The 9th Speedlang Challenge took place from October 15, 2021 to October 31, 2021. I hosted it on r/conlangs, the CDN, and a couple other Discord servers.
The phonological requirements were to have an asymmetrical plosive inventory, some sort of featural metathesis, and a minimum constraint on word size. The grammatical requirements were a symmetrical voice system, marking of a grammatical form by removing something from a word, and a causative construction. Since it was due on Halloween, I wanted to make it spooky: there was also a Non-Human Speaker DLC, where you could include sounds not pronounceable by humans You can read the full requirements here.
I got ten submissions in total. Although several were spoken by non-human speakers, only one fully went for the non-human DLC. Good work everyone! Here are each of the submissions, roughly in the order that I received them. I’ve set it up so that along with the PDFs I received, there’s a comments page for each submission. Go ahead and ask questions! Let us know what you think!

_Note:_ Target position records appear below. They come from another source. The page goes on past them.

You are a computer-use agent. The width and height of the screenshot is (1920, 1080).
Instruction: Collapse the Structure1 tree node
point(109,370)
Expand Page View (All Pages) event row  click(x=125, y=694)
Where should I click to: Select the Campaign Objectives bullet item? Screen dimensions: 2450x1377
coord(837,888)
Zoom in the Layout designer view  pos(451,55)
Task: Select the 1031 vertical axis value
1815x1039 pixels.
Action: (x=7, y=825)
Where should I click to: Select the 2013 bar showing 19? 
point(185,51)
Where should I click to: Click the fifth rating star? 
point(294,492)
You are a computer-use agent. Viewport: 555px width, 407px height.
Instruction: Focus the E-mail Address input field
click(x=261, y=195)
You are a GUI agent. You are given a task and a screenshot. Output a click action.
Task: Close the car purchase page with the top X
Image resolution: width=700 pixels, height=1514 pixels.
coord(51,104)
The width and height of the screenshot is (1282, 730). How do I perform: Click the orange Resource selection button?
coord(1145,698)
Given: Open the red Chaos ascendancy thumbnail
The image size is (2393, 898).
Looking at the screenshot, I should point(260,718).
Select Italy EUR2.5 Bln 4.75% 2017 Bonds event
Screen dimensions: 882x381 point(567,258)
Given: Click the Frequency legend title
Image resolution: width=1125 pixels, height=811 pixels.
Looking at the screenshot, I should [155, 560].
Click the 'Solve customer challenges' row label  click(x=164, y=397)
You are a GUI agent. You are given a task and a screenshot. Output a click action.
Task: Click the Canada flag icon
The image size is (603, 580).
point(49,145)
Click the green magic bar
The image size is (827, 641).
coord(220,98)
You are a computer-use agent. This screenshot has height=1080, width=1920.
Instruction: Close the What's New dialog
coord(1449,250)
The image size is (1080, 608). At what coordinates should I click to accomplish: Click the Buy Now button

- Salgnain by Kilenc: the first-ever submission as a Notion page with a pretty on-the-nose language name, Salgnain has only a few full verbs, but makes the symmetrical voice distinction with a variety of participles paired with light verbs.
- Dzibdziapa by Anhilare: Anhilare gives multiple distinct analyses for the phonology they created, which is a fun exercise to think about. Their featural metathesis involves “click-consonant-ness” (which they call “dejectiveness”) moving from consonant to consonant. I also enjoyed the addition of in-world traditional grammatical terminology for phenomena like “throat avoidance” and “texture control.”
- Sea Nomadic by Miacomet: My own submission! I’m happiest with the case marking, the interactions between the voices, and the fact that I’ve accidentally got something that looks like focus concord. I’m less happy with how little I was able to flesh out some of my ideas about the syntax of the language (I didn’t even get to a sentence structure section!).
- Kohim by Mareck: spoken by cryptids in Mareck’s attic and presented in the form of a report to the *ahem* prestigious Central Delaware Network University. Mareck met the challenge put specifically to her with a whopping TWO labial stops (compared to one each coronal, velar, and glottal).
- Hava by MatzahDog: Hava features Kiowa-Tanoan-inspired number system, a bipartite verb stem system with ‘cap suffixes,’ and more than twice as many grammatical voices as personal pronouns.
- Tswɔ́lɔ by Akam Chinjir: Akam set a speedlang submission length record, but every page is worth reading (even the bibliography!). The phonology section is a tour de force of non-segmental phonology, elegantly and interestingly satisfying the requirements with tonal and length metathesis and some constraints not only on words, but also on larger phrases. It’s also always fun to see a creative language on the analytical side of things.
- Mokmok (T’elom and Pt’ew) by Ironicallytrue and Floof: another first, with a joint submission. Ironic and Floof made a parent language, then Floof developed Pt’ew and Ironic developed T’elom, which they present as a bundle here. A really cool way to play with some diachrony in the constraints of the challenge!
- Ƶbuzgí by Jujubeecat: Although they’re a cat, they aren’t Mareck, so Jujubeecat got away with dropping a labial to meet requirement one. There is a hell of a phonology, which seems asymmetrical at a first glance, but is actually very even when grouped according to the natural classes they propose. There’s also a tiny tiny closed class of verbs, but one that still allows for compounding…so 16 possible two-verb compounds, wonder what they all mean!
- Nyciina Cawjadaxan by EthanV: Submitted with a supplemental spreadsheet. Ethan went in with the non-human speaker DLC for this one, including a pop made by the speakers’ split tongues as a phoneme and vocabulary for the speakers’ deeply alien bodies and abilities.
- C’eel by Max Reenoch: I’m thankful to Mr. Velen for sharing his language with Max during this challenge. The noun morphology especially is fun and I’m excited to them document this language further!